Studio album by Miyuki Nakajima
- Released: November 16, 2005
- Recorded: Cello Studios, O'Henry Sound Studios, and Epicurus
- Genre: Folk rock
- Length: 59:00
- Label: Yamaha Music Communications
- Producer: Ichizo Seo, Miyuki Nakajima

Miyuki Nakajima chronology
| Ima no Kimochi (2004) | Tensei (2005) | Lullaby Singer (2006) |

= Ten-Sei =

Ten-Sei (転生) is the 33rd studio album by Japanese singer-songwriter Miyuki Nakajima, released in November 2005.

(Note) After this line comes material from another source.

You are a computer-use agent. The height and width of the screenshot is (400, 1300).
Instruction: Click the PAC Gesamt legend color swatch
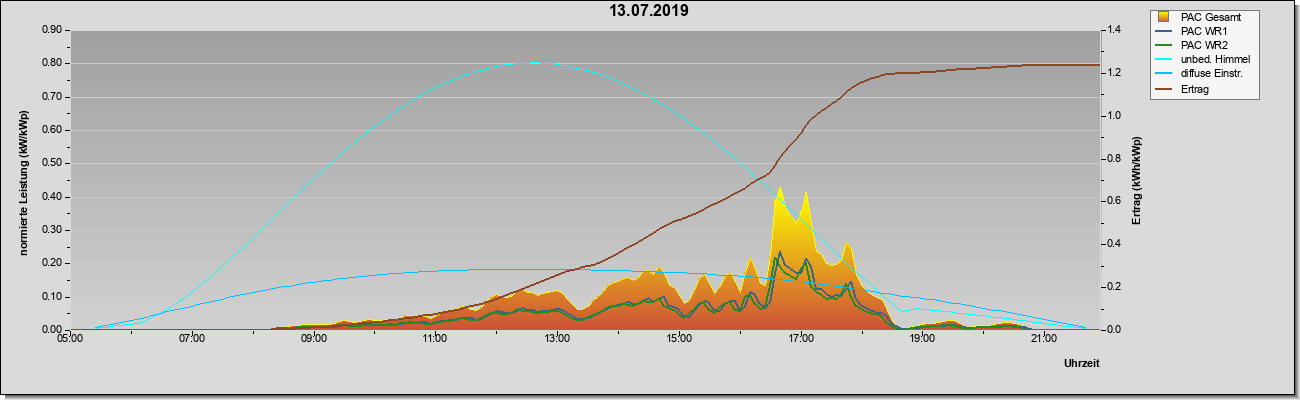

Like some previous albums 10 Wings, Hi -Wings- and Tsuki -Wings-, Tensei is composed of the songs Nakajima wrote for her experimental musical Yakai. All the materials appeared on the album were originally performed on Yakai Vol. 14: "24-Ji Chaku 0-Ji Hatsu" which was taken place at the Bunkamura Theatre Cocoon during January 2004. Except "The Mirage Hotel" which was already included on her 2003 Love Letter (Koibumi) album (Ten-Sei features newly arranged version of a song), most of the songs appeared on the studio album for the first time.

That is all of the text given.